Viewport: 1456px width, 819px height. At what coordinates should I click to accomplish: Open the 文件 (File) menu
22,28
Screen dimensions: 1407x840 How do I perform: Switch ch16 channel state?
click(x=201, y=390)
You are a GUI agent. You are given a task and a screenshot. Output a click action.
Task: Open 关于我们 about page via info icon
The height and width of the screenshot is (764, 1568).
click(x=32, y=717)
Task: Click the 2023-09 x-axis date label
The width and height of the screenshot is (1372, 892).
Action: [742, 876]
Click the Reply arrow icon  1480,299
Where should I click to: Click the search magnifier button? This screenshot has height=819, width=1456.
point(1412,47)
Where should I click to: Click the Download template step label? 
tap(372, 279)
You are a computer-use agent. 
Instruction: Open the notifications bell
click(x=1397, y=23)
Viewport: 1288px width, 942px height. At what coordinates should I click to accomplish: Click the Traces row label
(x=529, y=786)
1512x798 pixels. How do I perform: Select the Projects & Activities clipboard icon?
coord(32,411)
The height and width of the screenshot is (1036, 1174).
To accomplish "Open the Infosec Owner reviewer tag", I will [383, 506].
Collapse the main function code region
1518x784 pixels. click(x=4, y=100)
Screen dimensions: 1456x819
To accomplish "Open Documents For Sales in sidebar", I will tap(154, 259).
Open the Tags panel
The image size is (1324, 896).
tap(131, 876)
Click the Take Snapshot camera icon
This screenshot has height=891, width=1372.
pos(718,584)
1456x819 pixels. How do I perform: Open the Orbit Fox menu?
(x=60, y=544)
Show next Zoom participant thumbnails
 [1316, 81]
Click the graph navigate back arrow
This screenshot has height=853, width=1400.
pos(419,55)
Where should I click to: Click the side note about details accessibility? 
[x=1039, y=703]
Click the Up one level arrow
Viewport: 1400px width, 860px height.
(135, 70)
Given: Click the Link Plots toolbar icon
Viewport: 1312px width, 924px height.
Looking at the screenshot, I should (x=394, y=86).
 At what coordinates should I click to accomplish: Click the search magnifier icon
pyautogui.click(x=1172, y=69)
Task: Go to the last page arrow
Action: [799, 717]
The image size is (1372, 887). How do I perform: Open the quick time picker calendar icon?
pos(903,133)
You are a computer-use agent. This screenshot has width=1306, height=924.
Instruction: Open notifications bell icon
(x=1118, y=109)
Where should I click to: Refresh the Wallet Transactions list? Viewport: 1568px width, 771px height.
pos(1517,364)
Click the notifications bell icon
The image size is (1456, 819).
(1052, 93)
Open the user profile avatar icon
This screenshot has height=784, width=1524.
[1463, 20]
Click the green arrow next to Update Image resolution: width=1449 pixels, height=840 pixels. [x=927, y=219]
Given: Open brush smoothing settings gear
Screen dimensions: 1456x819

## THE TASK
Output each entry exactly. Leave none out.

## SOLUTION TO THIS PROBLEM
Viewport: 1456px width, 819px height. At what coordinates should I click to accomplish: Open the 文件 (File) menu
22,28
Screen dimensions: 1407x840 How do I perform: Switch ch16 channel state?
click(x=201, y=390)
You are a GUI agent. You are given a task and a screenshot. Output a click action.
Task: Open 关于我们 about page via info icon
The height and width of the screenshot is (764, 1568).
click(x=32, y=717)
Task: Click the 2023-09 x-axis date label
The width and height of the screenshot is (1372, 892).
Action: [742, 876]
Click the Reply arrow icon  1480,299
Where should I click to: Click the search magnifier button? This screenshot has height=819, width=1456.
point(1412,47)
Where should I click to: Click the Download template step label? 
tap(372, 279)
You are a computer-use agent. 
Instruction: Open the notifications bell
click(x=1397, y=23)
Viewport: 1288px width, 942px height. At what coordinates should I click to accomplish: Click the Traces row label
(x=529, y=786)
1512x798 pixels. How do I perform: Select the Projects & Activities clipboard icon?
coord(32,411)
The height and width of the screenshot is (1036, 1174).
To accomplish "Open the Infosec Owner reviewer tag", I will [383, 506].
Collapse the main function code region
1518x784 pixels. click(x=4, y=100)
Screen dimensions: 1456x819
To accomplish "Open Documents For Sales in sidebar", I will tap(154, 259).
Open the Tags panel
The image size is (1324, 896).
tap(131, 876)
Click the Take Snapshot camera icon
This screenshot has height=891, width=1372.
pos(718,584)
1456x819 pixels. How do I perform: Open the Orbit Fox menu?
(x=60, y=544)
Show next Zoom participant thumbnails
 [1316, 81]
Click the graph navigate back arrow
This screenshot has height=853, width=1400.
pos(419,55)
Where should I click to: Click the side note about details accessibility? 
[x=1039, y=703]
Click the Up one level arrow
Viewport: 1400px width, 860px height.
(135, 70)
Given: Click the Link Plots toolbar icon
Viewport: 1312px width, 924px height.
Looking at the screenshot, I should (x=394, y=86).
 At what coordinates should I click to accomplish: Click the search magnifier icon
pyautogui.click(x=1172, y=69)
Task: Go to the last page arrow
Action: [799, 717]
The image size is (1372, 887). How do I perform: Open the quick time picker calendar icon?
pos(903,133)
You are a computer-use agent. This screenshot has width=1306, height=924.
Instruction: Open notifications bell icon
(x=1118, y=109)
Where should I click to: Refresh the Wallet Transactions list? Viewport: 1568px width, 771px height.
pos(1517,364)
Click the notifications bell icon
The image size is (1456, 819).
(1052, 93)
Open the user profile avatar icon
This screenshot has height=784, width=1524.
[1463, 20]
Click the green arrow next to Update Image resolution: width=1449 pixels, height=840 pixels. [x=927, y=219]
Given: Open brush smoothing settings gear
Screen dimensions: 1456x819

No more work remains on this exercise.